Gather each line containing the string "pixels" from these entries.
+--
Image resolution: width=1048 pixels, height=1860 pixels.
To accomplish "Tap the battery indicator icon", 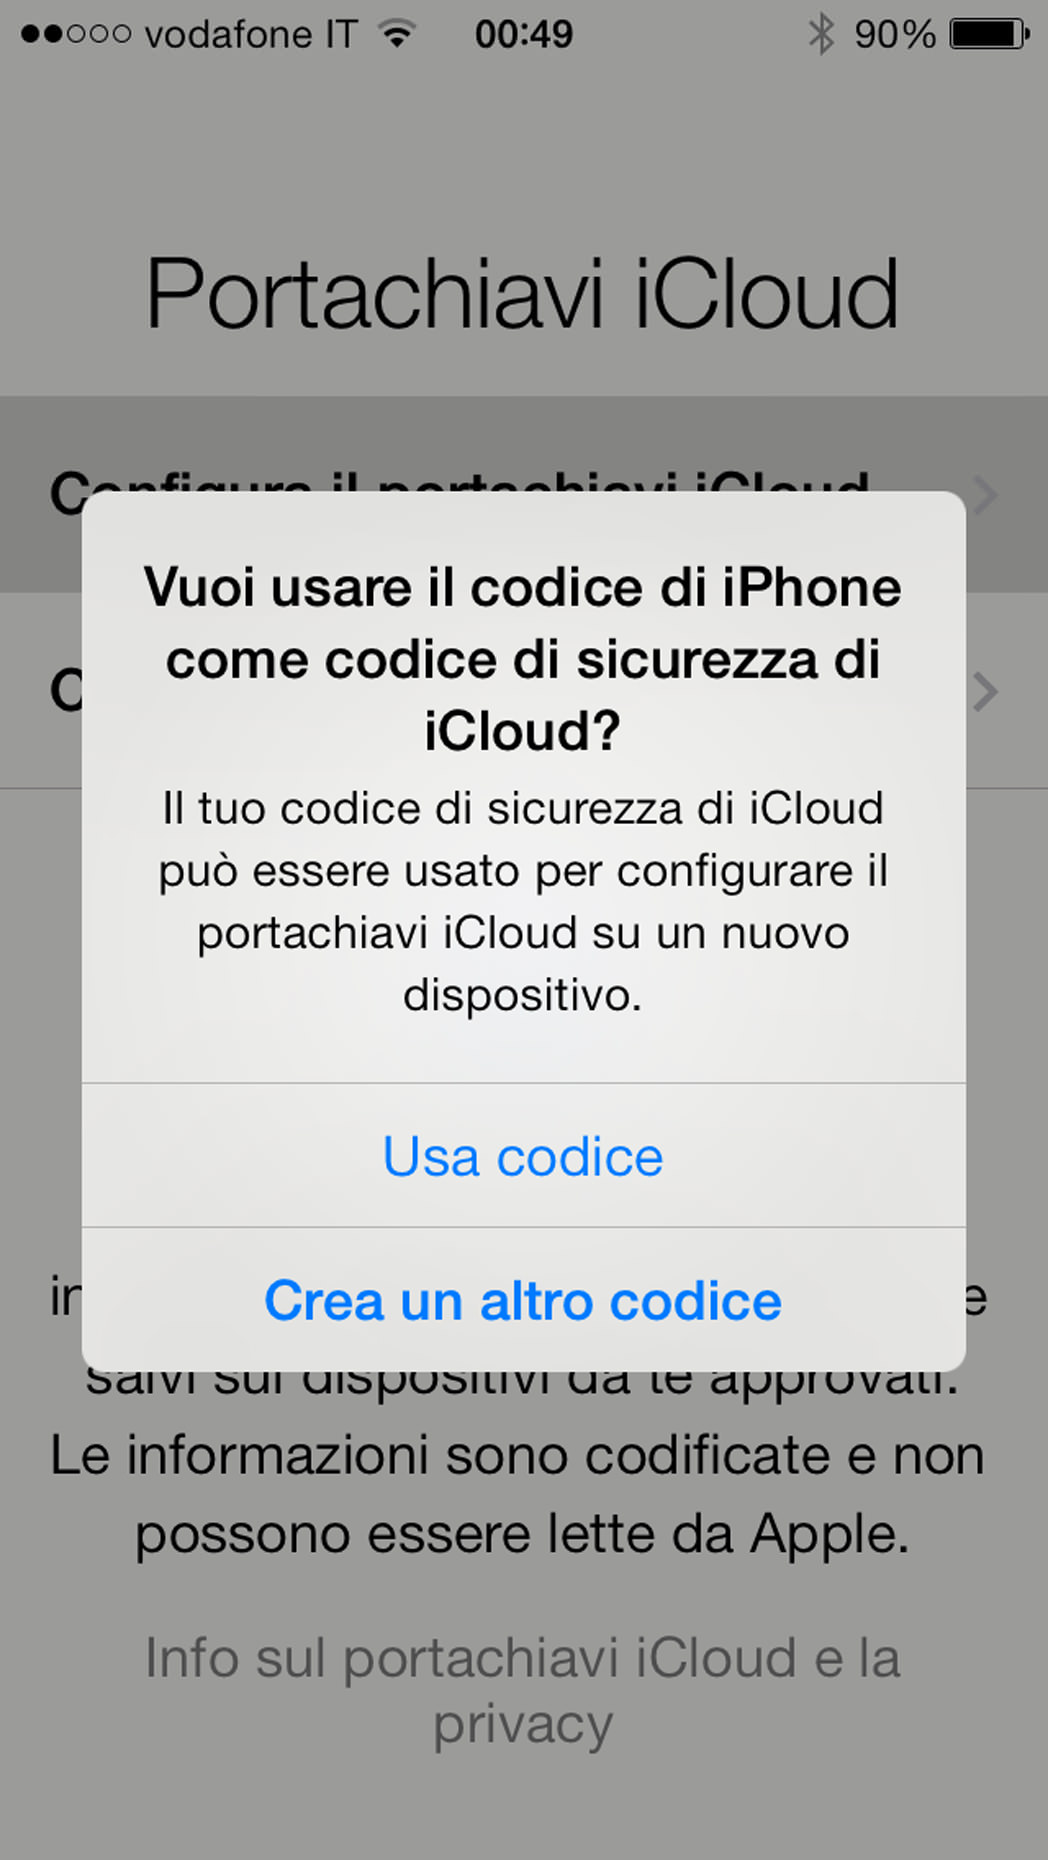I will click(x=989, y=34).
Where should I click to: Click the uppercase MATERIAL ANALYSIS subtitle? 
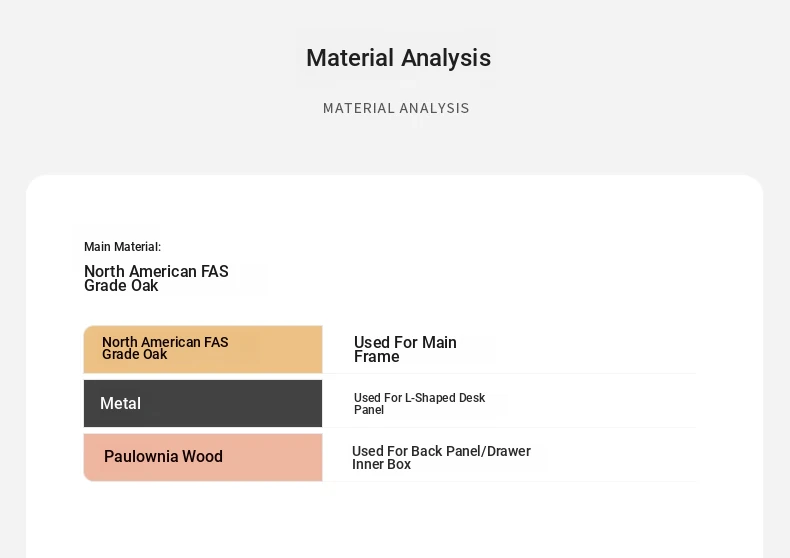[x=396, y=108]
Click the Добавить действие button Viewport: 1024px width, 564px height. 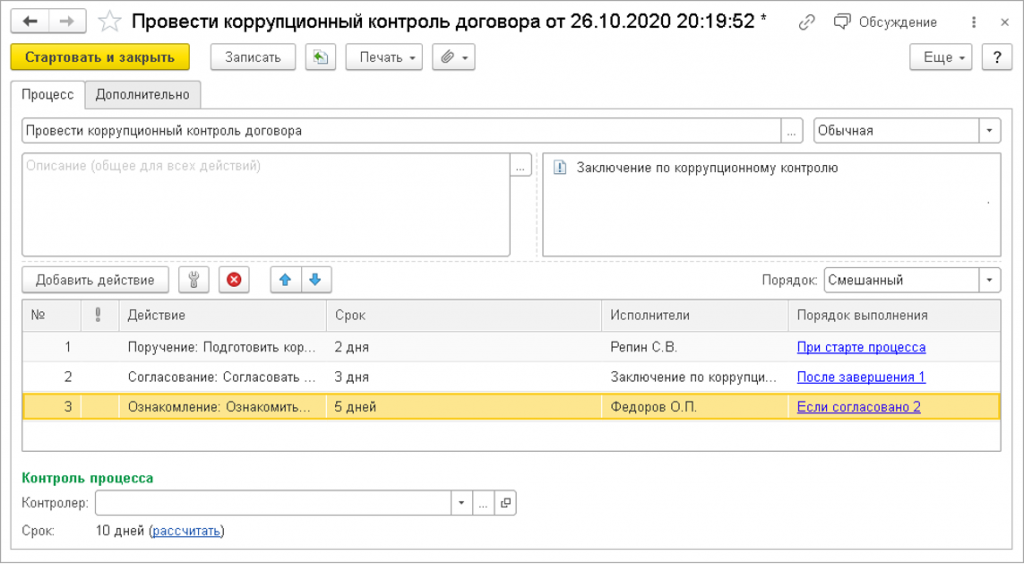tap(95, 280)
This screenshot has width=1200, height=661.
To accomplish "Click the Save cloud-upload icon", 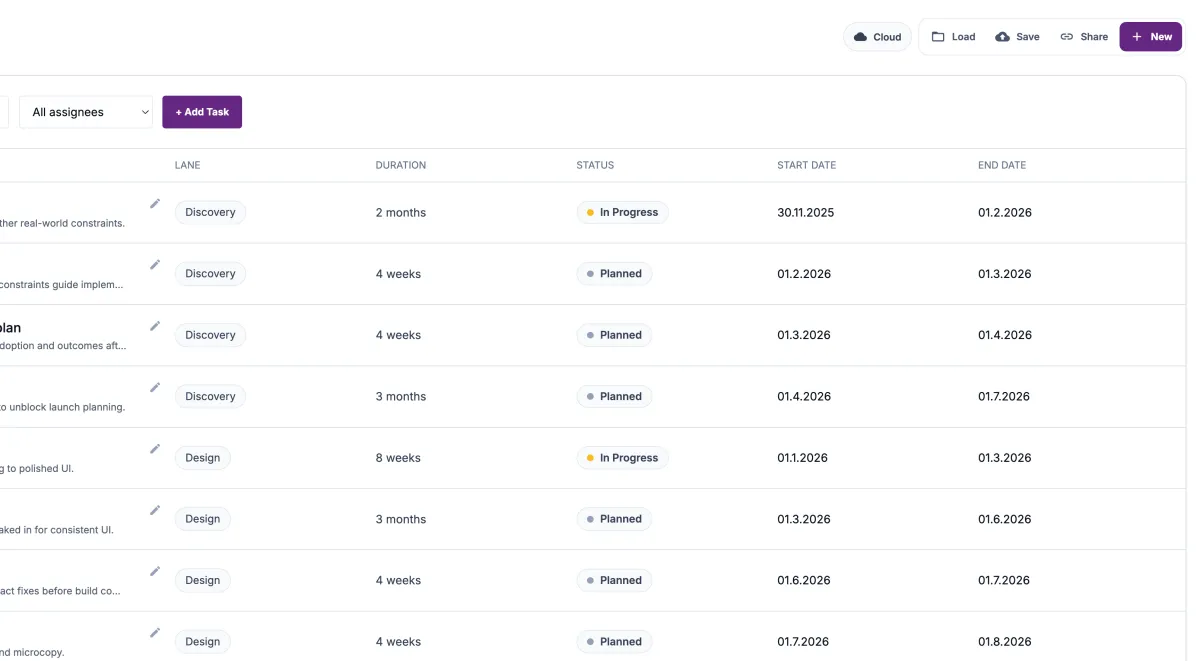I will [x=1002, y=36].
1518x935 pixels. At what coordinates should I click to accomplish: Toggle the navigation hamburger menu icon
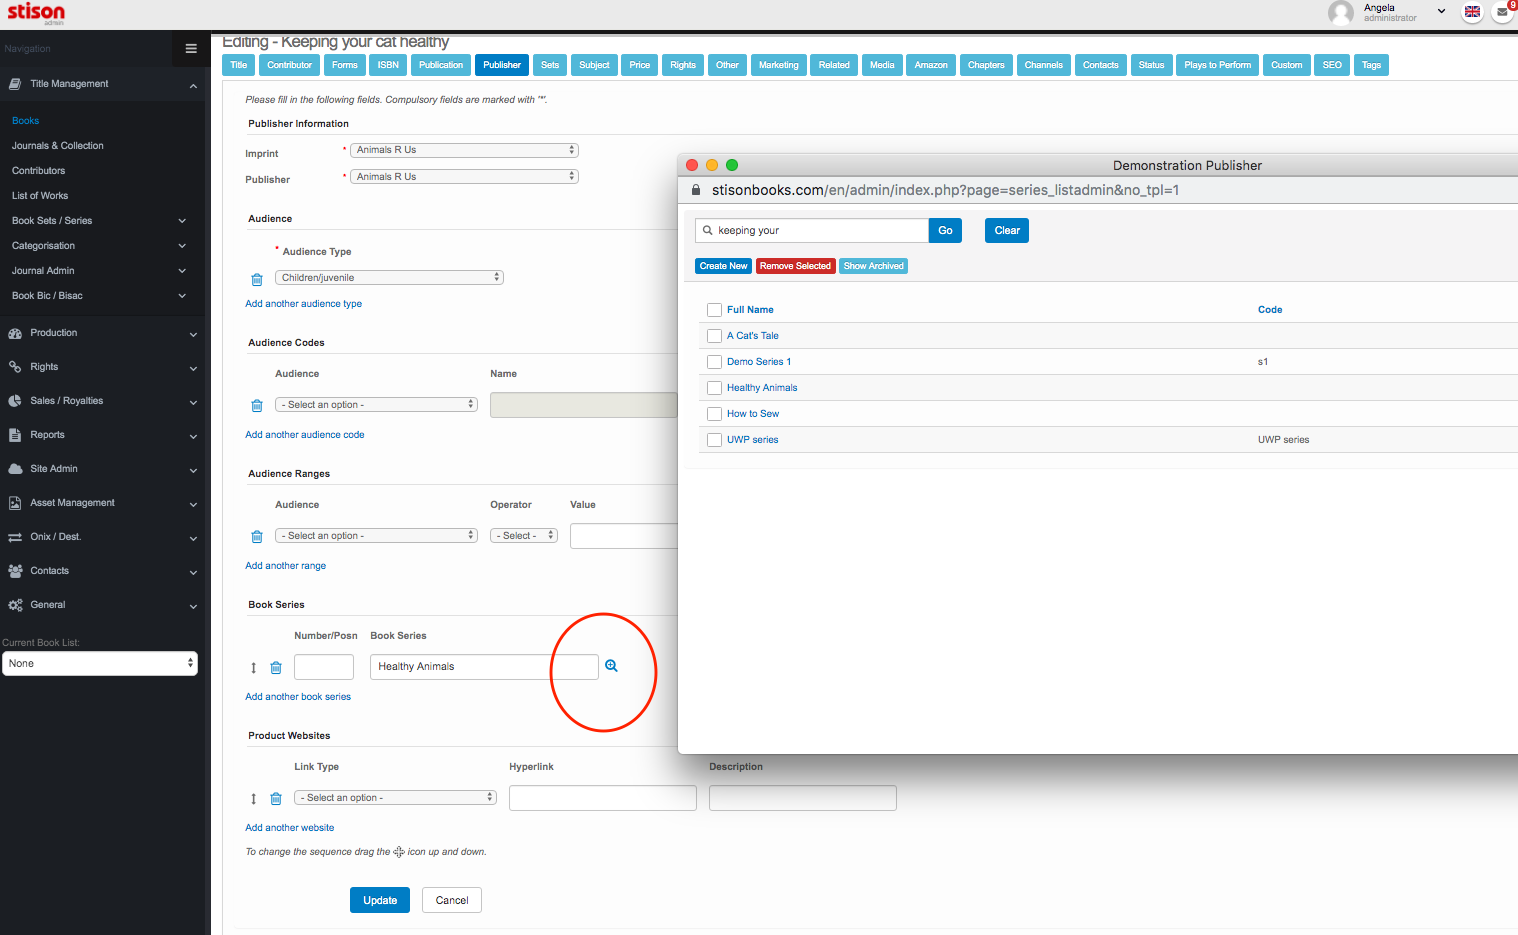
+--
**FINAL ANSWER**:
Image resolution: width=1048 pixels, height=1860 pixels.
1518x935 pixels. At what coordinates should I click to accomplish: Toggle the navigation hamburger menu icon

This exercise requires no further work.